Human rights groups have long urged consumers and apparel manufacturers to boycott cotton from Uzbekistan, the world’s second largest cotton exporter, because it is picked using forced and child labor. But as the number of international – mostly Western – manufacturers pledge to eschew Uzbek fibers, Tashkent is looking east, increasing exports to countries where human rights are less of a concern.
In August, Uzbekistan signed a deal to supply 200,000 metric tons of cotton fiber – about one-third of exports – to Bangladesh annually. Now Beijing is ready to purchase 300,000 metric tons – over half of Uzbekistan’s total cotton fiber exports – a year, Russia’s RIA Novosti news agency reported on September 25.
"Accords on stable annual supplies to the tune of at least 300,000 metric tons have been achieved by the governments of the two countries. 'Firm' contracts will be signed in October as part of a cotton fair in Tashkent," RIA Novosti quoted a source in the Uzbek cotton industry as saying.
RIA Novosti said that Uzbek cotton exports were expected to total no less than 600,000 metric tons in the 2012-2013 season, slightly less than 620,000 metric tons sold abroad last year.

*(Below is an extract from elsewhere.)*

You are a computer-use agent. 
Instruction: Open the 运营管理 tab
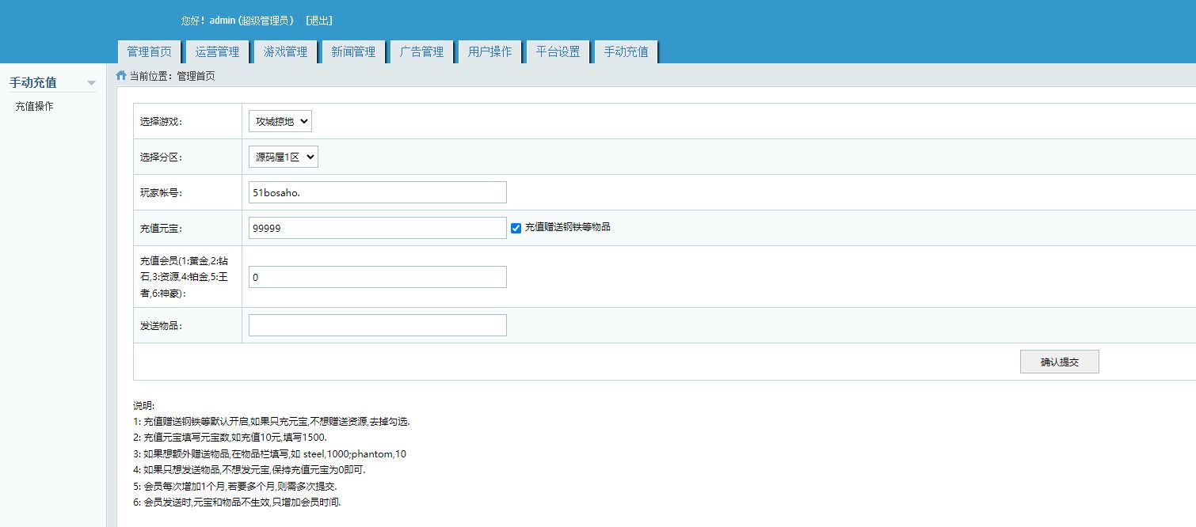[217, 52]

The new deal means Bangladesh and China will together account for over 83 percent of Uzbek cotton exports. Previously, Bangladesh accounted for 35 percent, China for 15 percent and South Korea for 7 percent, according to RIA Novosti. (Uzbekistan annually produces over 3 million metric tons of raw cotton and over 1 million metric tons of cotton fiber; about 60 percent of the fiber is exported.)
Yet supply chains are complex and it is said to be difficult for Western apparel companies using textiles in Bangladesh and China to ensure their products do not contain Uzbek cotton.

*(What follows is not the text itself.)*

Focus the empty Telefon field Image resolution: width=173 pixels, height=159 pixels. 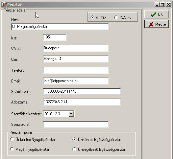76,70
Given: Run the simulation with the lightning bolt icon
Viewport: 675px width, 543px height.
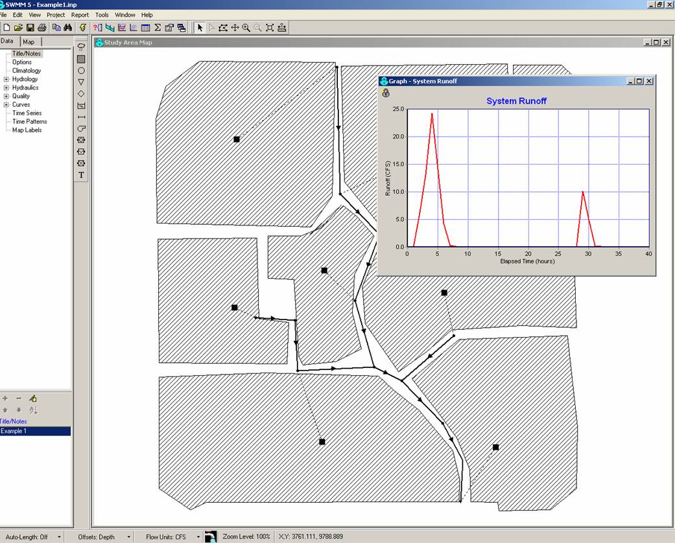Looking at the screenshot, I should point(83,27).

This year, after years of pressure, Tashkent has reportedly consented to limited monitoring of the cotton harvest by observers from the International Labor Organization (ILO).

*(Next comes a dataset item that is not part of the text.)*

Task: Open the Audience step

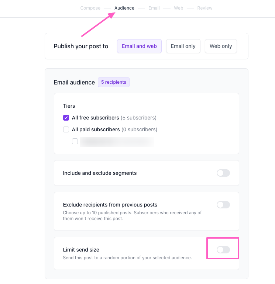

Human rights organizations are concerned that the Uzbek officials will carefully stage-manage the ILO tour. On September 24, the Cotton Campaign – a coalition of international human rights organizations working to "end forced labor in the cotton sector of Uzbekistan” – urged the ILO to insist on unfettered access. “The root cause of forced labor and forced child labor in Uzbekistan is the state-order system, under which the government coerces both adults and children to grow and harvest cotton," the group said in an open letter to Constance Thomas, director of the International Program on the Elimination of Child Labor (IPEC) at the ILO’s permanent secretariat.
The letter said the Uzbek government had instructed cotton pickers to tell ILO monitors that "we came to pick cotton voluntarily in order to help our government, to raise the economy of the country and work hard for our motherland.” Such coercion raises "serious concerns that Uzbek government participation in on-the-ground monitoring is having a chilling effect on Uzbek citizens’ willingness to speak openly with the ILO monitors."